This was a beast of a movie. I want to credit writer/director Taylor Sheridan for being one of the best up and coming Directors of the last five years. He directed my favorite movie of 2016, Sicario and the bank robbery thriller Hell or High Waterwhich also holds high acclaim. He captures raw and emotional grit and reality within the harshest environments in our hemisphere. He opts out of developing Hollywood-like characters and focuses on humanizing his personalities with deep emotional scars and sinful vulnerabilities that ground each individual in realism.

Wind River follows the same ambitions of humanization, revolved around the murder of a young Native American woman. It finds a way to be a simple crime story, but everything surrounding it is immersed in intrigue, deceit, and the pursuit of absolution.

Data shown.
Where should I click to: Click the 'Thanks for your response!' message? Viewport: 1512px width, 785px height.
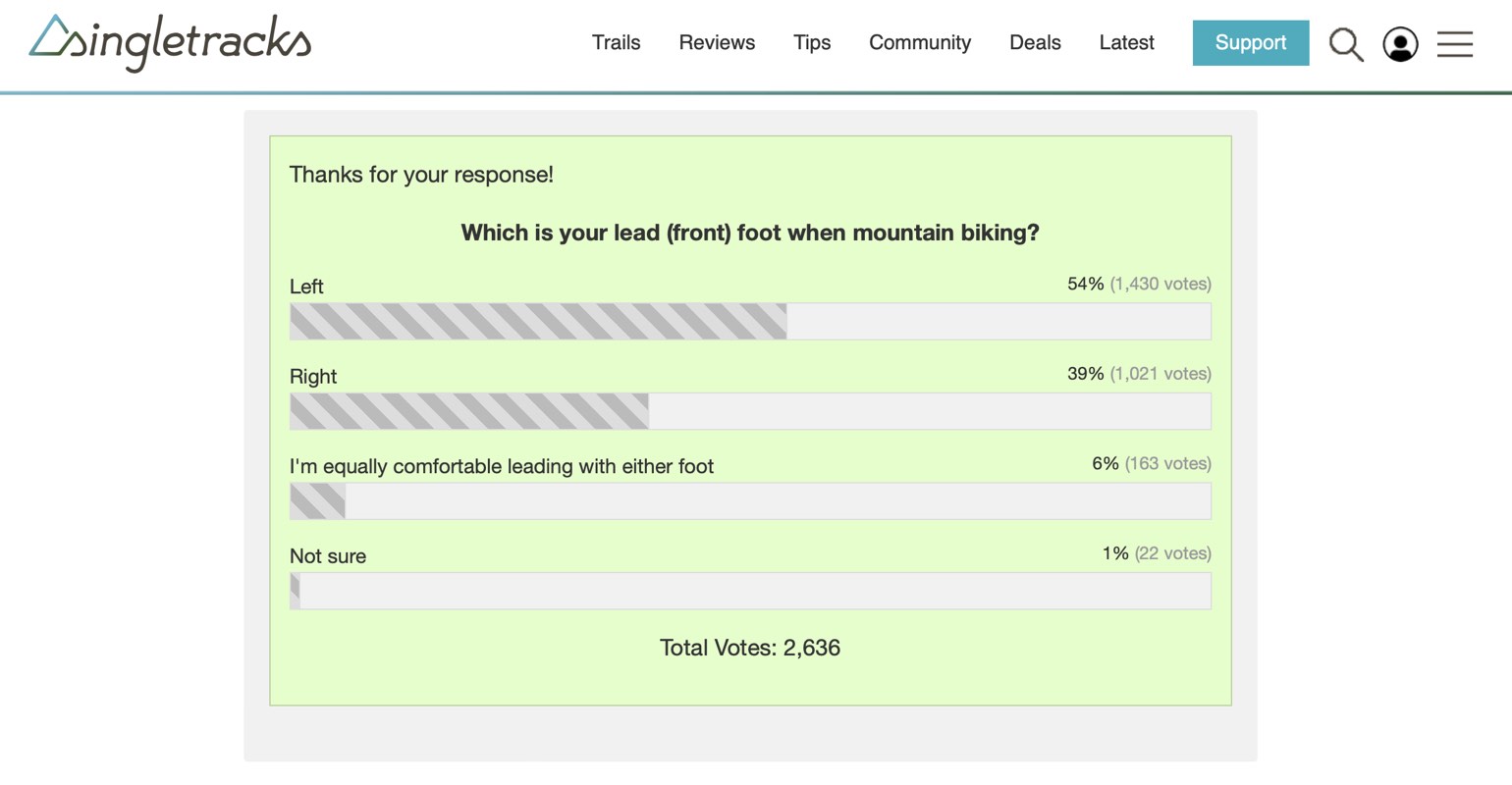point(421,175)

What you need to do.
[1] In the Wind River review, what murder does the film revolve around?
[2] Quote the Wind River review between "This was a beast" and "individual in realism.", inclusive.
The lines after the review come from another source.

Final results.
[1] The murder of a young Native American woman.

[2]
This was a beast of a movie. I want to credit writer/director Taylor Sheridan for being one of the best up and coming Directors of the last five years. He directed my favorite movie of 2016, Sicario and the bank robbery thriller Hell or High Waterwhich also holds high acclaim. He captures raw and emotional grit and reality within the harshest environments in our hemisphere. He opts out of developing Hollywood-like characters and focuses on humanizing his personalities with deep emotional scars and sinful vulnerabilities that ground each individual in realism.